I Interview Playwrights Part 973: Deb Margolin



Deb Margolin

Hometown: Mamaroneck, New York

Current Town: Montvale, New Jersey, don't tell anyone

Q:  What are you working on now?

A:  I'm working with a jazz band; this cool composer Jawanza Kobie got a residency in Phila for his project of bringing kids into the world of jazz the way Peter and the Wolf by Prokofiev does with classical music. So I wrote the story, the piece is called The Bird Stories, and I perform it with this jazz band. I'm also whittling away at a piece for a chamber musical that I was invited to write by a man I'd met only once before the invitation.

Q:  Tell me, if you will, a story from your childhood that explains who you are as a writer or as a person.

A:  My parents weren't big on taking us to cultural events. In fact, they didn't. Except for once: we were taken, with some friends of my parents and their kids, to see Oklahoma! on Broadway. I was 8 years old. We sat in the very last row of a 1,200 seat theater; the characters onstage, carrying on with their business, looked the way cars look when a plane clears the last cloud cover as it's coming in for landing. These people were singing OK! lahoma where the Bears go Leaping from the Trees! or whatever it is, and don't even TRY to tell me the lyrics, and I realized with stunning clarity in my little 8 year old mind how ridiculous these songs were, and yet how magnificent the opportunity to sing them was! The stage! Such a place! Such a space! And I thought to myself: someday I'll go stand on one of those and I'll say lovely things! Not surrey with the fringe on top! What a sacred space I realized I was beholding! I made a vow to myself then and there. I don't like that musical; please forgive me.
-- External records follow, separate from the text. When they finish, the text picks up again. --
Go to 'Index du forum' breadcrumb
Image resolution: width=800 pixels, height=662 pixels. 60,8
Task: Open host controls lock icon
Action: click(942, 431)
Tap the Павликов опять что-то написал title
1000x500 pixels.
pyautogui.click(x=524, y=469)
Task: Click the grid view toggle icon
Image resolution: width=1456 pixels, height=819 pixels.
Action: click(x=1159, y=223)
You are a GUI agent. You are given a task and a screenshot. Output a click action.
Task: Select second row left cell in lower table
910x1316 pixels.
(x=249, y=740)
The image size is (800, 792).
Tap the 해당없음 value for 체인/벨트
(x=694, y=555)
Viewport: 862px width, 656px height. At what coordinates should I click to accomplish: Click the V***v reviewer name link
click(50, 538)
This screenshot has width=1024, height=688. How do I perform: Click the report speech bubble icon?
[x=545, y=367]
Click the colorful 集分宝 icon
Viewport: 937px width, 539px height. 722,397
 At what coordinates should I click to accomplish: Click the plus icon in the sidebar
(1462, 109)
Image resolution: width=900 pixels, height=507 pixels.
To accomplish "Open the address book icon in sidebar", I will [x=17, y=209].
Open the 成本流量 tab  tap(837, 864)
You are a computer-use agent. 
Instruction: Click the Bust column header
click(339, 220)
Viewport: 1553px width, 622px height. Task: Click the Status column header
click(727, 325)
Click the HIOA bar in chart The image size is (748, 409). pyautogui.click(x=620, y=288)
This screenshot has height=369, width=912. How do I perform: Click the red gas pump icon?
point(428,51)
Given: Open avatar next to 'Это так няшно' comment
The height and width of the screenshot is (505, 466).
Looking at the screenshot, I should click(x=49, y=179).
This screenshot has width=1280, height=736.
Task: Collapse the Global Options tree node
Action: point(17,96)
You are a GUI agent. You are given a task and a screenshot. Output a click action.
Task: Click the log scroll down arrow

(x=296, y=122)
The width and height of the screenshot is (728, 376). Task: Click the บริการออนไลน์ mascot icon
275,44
Q:  If you could change one thing about theater, what would it be?
A:  That more people, and in particular, women, were given the right to FAIL, and then offered the same stage a year later. We need the right to fail. Not just famous playwrights: ALL playwrights. I would wish for the restoration of inexpensive small clubs and spaces that g/littered New York as I was coming of age as a playwright, actor, performance artist. You could try out anything. It was a glorious freedom!

Q:  Who are or were your theatrical heroes?
A:  Dario Fo and Franca Rame. Samuel Beckett, the mother of performance art, and Caryl Churchill, the father of it. Spiderwoman Theater. My colleagues in Split Britches Theater Company. Jim Turner, who is so funny his company is painful.

Q:  What kind of theater excites you? 

A:  I believe that good comedy is all-encompassing. All plays are about love; all plays are about death. Comedy hits all those spots. I love a deep investigation of character. I think we go to the theater to stare at people. I like to look deeply into the architecture of someone's character. When a play/playwright gives me that, they have done an honor to me.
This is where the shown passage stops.